» WHAT YOU HAVE TO DO: Among the entries below, find the line with "Portal (739, 188)", then quote it and each following line up to and including the line with "SALE (605, 196)", and nothing else.

» Dataset items:
========

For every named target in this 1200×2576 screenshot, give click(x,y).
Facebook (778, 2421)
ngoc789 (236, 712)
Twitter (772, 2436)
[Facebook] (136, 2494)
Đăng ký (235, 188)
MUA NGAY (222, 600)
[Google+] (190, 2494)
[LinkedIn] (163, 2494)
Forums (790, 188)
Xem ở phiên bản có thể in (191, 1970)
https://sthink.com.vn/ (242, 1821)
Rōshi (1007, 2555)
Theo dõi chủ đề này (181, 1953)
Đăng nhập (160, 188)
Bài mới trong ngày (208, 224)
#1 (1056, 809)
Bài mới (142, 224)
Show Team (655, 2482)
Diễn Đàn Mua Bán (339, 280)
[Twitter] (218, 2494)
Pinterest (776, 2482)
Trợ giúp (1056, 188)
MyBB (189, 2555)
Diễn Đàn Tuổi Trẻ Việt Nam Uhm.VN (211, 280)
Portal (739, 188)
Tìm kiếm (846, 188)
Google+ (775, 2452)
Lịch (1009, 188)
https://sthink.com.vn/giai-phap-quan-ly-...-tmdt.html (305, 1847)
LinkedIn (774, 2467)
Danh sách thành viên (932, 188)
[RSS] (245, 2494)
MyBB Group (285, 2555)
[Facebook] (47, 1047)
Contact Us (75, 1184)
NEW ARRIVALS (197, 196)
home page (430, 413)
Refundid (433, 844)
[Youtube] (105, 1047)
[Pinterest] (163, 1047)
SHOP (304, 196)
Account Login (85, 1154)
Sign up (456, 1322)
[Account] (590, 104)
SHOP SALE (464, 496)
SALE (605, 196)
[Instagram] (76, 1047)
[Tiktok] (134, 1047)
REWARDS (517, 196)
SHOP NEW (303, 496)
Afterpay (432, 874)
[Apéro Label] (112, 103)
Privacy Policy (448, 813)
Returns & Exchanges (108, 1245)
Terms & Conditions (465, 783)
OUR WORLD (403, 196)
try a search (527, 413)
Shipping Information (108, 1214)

========

» RESPONSE AREA:
Portal (739, 188)
Tìm kiếm (846, 188)
Google+ (775, 2452)
Lịch (1009, 188)
https://sthink.com.vn/giai-phap-quan-ly-...-tmdt.html (305, 1847)
LinkedIn (774, 2467)
Danh sách thành viên (932, 188)
[RSS] (245, 2494)
MyBB Group (285, 2555)
[Facebook] (47, 1047)
Contact Us (75, 1184)
NEW ARRIVALS (197, 196)
home page (430, 413)
Refundid (433, 844)
[Youtube] (105, 1047)
[Pinterest] (163, 1047)
SHOP (304, 196)
Account Login (85, 1154)
Sign up (456, 1322)
[Account] (590, 104)
SHOP SALE (464, 496)
SALE (605, 196)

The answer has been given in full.